Pero las cosas que le pasan a ambos se mezclan en un espacio tridimensional que el director de fotografía Inti Briones filma de manera tal que no necesariamente lo que sucede más cerca de la cámara es más importante que el resto. El sonido aporta también para otorgarle a TARDE PARA MORIR JOVEN una suerte de permanente cacofonía de voces en distintos planos que se entremezclan. Lo mismo que los personajes, como Clara (Magdalena Totoro), una chica de unos 8 años que por la edad, y algunas circunstancias específicas, parece ser la verdadera alter-ego de la directora, y que observa todo con una mirada que parece analítica y hasta capaz de tomar cierta distancia de los hechos.
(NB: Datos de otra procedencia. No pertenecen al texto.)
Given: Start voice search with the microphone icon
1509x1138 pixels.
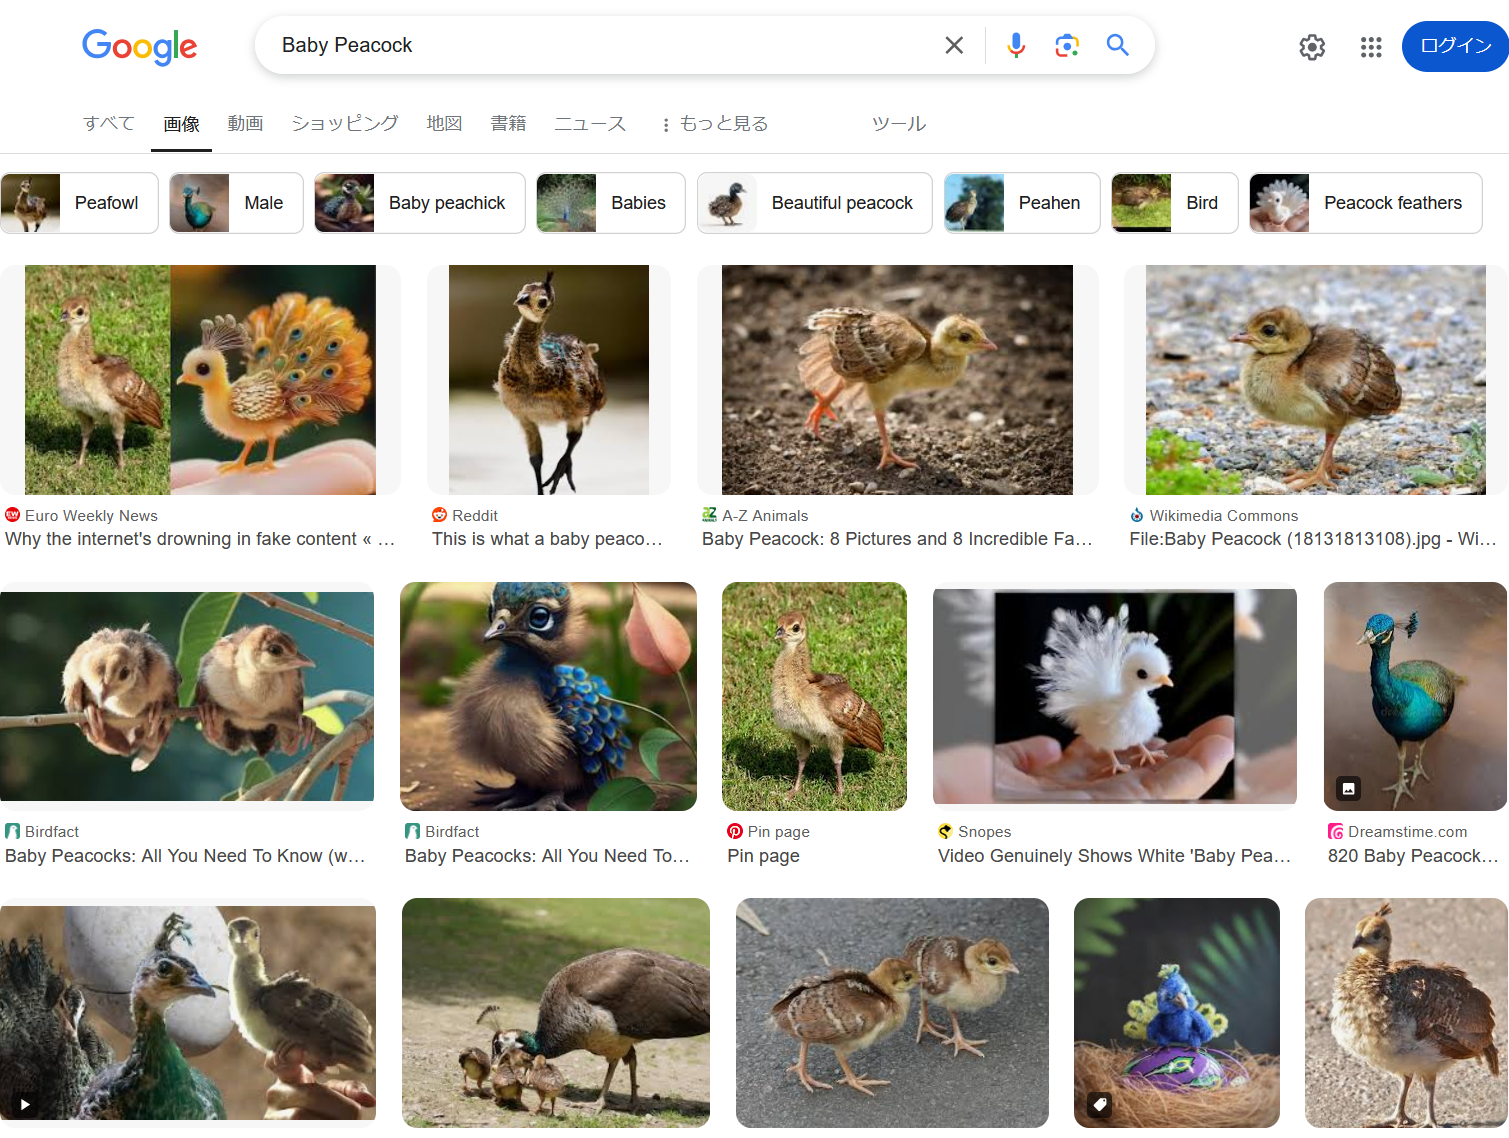Looking at the screenshot, I should [x=1016, y=45].
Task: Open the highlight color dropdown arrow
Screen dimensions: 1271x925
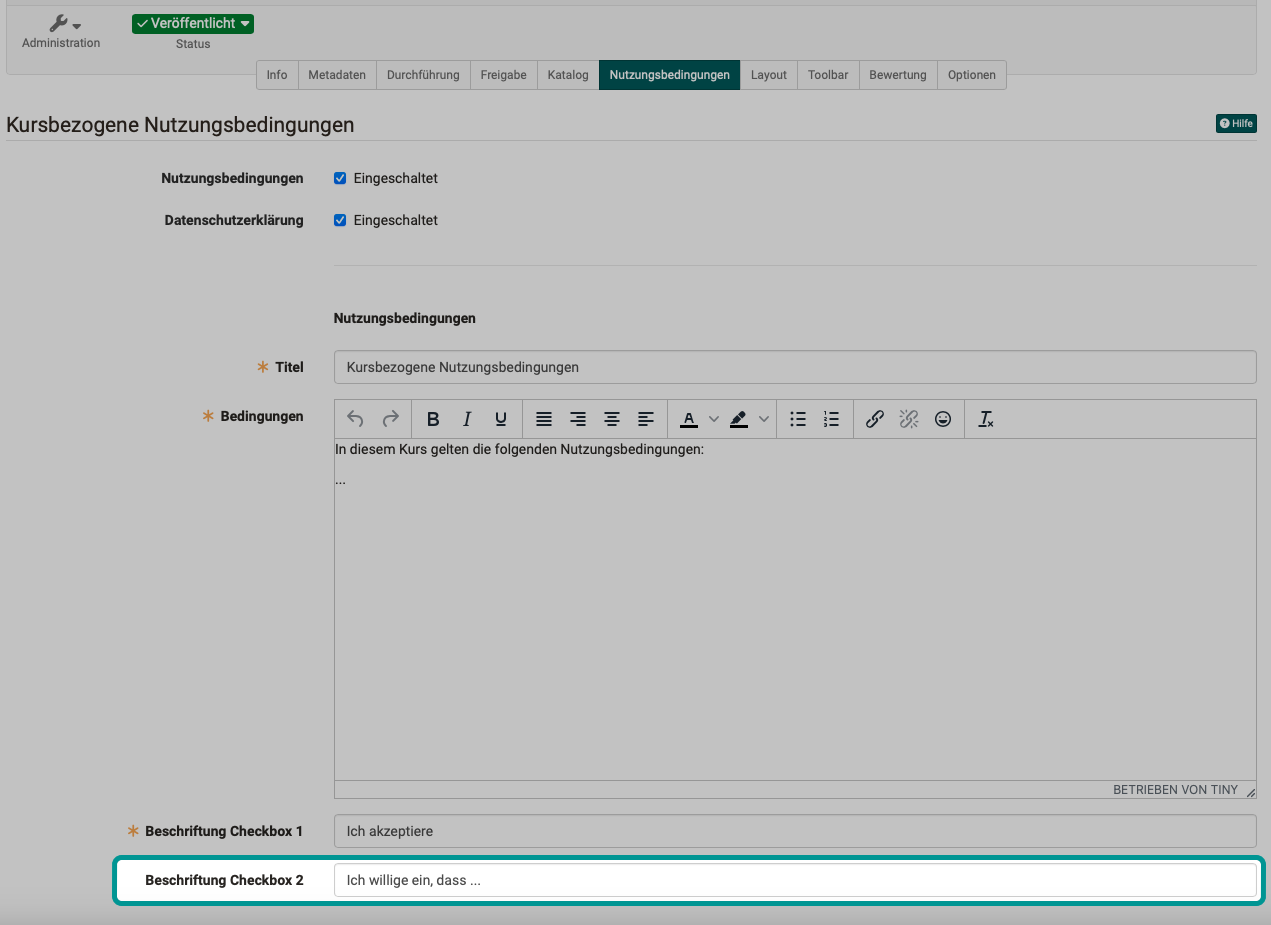Action: [x=764, y=419]
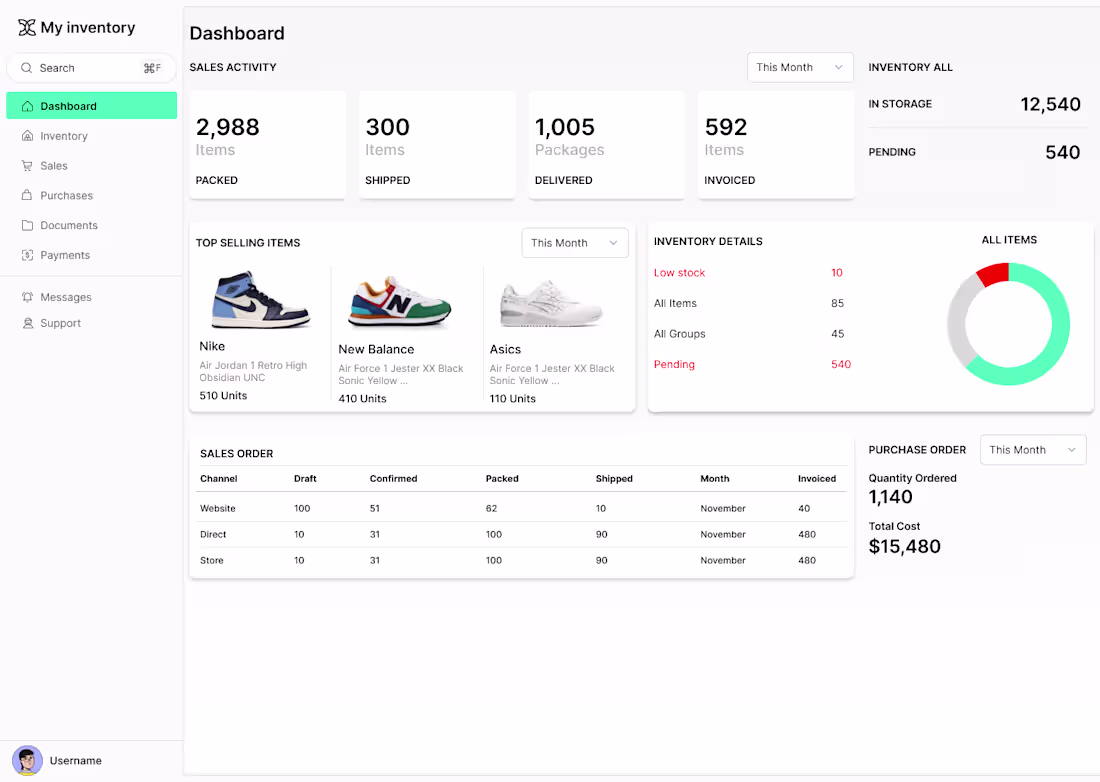Select Payments in the sidebar
Image resolution: width=1100 pixels, height=782 pixels.
[63, 255]
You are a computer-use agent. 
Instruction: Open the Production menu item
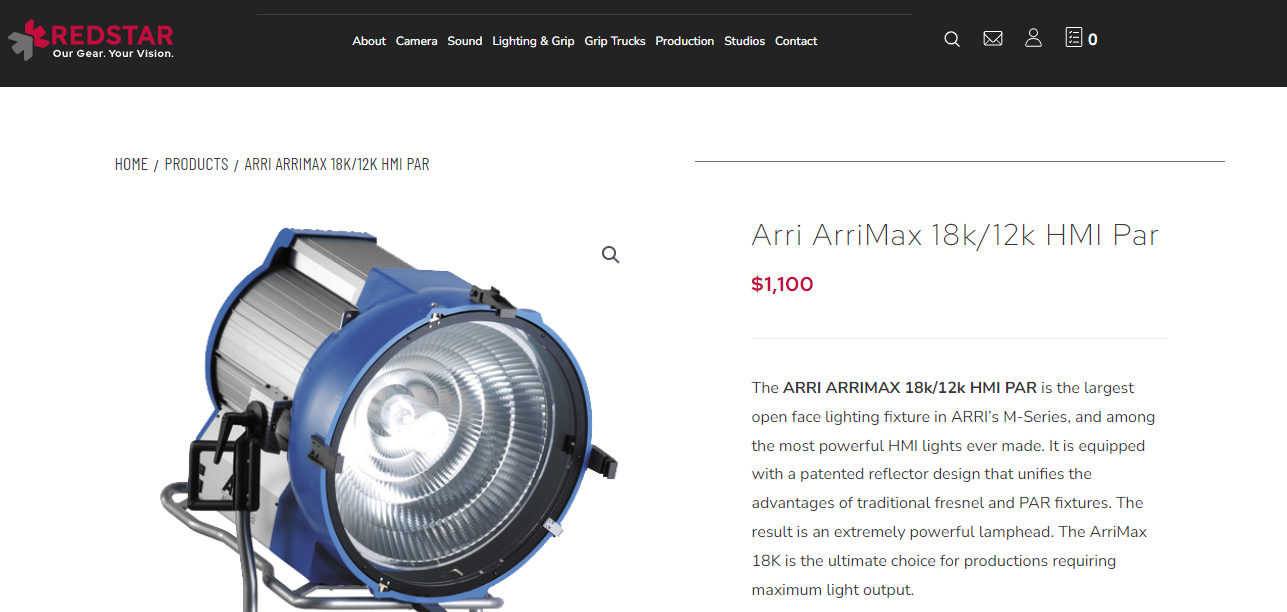tap(685, 41)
Mientras hay disputas y situaciones confusas con la gente del pueblo (queda claro que existe una tensión silenciosa entre los habitantes de la zona y los hippies con medicina prepaga que viven ahora ahí de manera “exótica”), la película se va organizando en torno a una fiesta de fin de año en la que, uno imagina, el tenue hilo que sostiene a la comunidad se resquebrajará un poco más todavía. Llegará, sobre el final, una situación dramática que es lo más parecido que la película tiene a un conflicto declarado (los otros existen, claro, entre padres, hijos, vecinos y amigos, pero son silenciosos, soterrados, sostenidos con miradas), pero aún así no se trata de un relato que conduce a un final aleccionador. Si bien la película tiene algo de ese esquema tipo LA TORMENTA DE HIELO, no se trata de una simple condena y juicio a una tardía “me generation” sino un retrato personal de una experiencia que era menos idílica y más compleja de lo que parecía en el momento.
TARDE PARA MORIR JOVEN es una de esas películas que respiran cine por todos lados y que se disfrutan y aprecian más cuando se las ve como tal, como una exploración audiovisual y sensorial de una época, como lo que produce un perfume o una canción, y no tanto como una historia de pasos firmes a ser narrada. En ese sentido, se aprecian particularmente escenas y momentos: un chico que baila, un hombre que manguerea un coche como si nada pasara, un baño en el río, dos cuerpos que se rozan, una mirada penetrante, un autógrafo, una canción cantada desde un escenario con la voz entrecortada. De esos momentos, que son nostálgicos pero a la vez no lo son, que tienen algo de versión elegante y refinada de un VHS grabado en esos años, se compone la película de Sotomayor. Como si su memoria –la realizadora ha dicho más de una vez que hay mucho de autobiográfico en todo lo que cuenta aquí– se fuera plasmando en la pantalla de a pedazos sueltos, a la manera de esos sueños que uno recuerda a medias y que solo se terminan porque uno se despierta.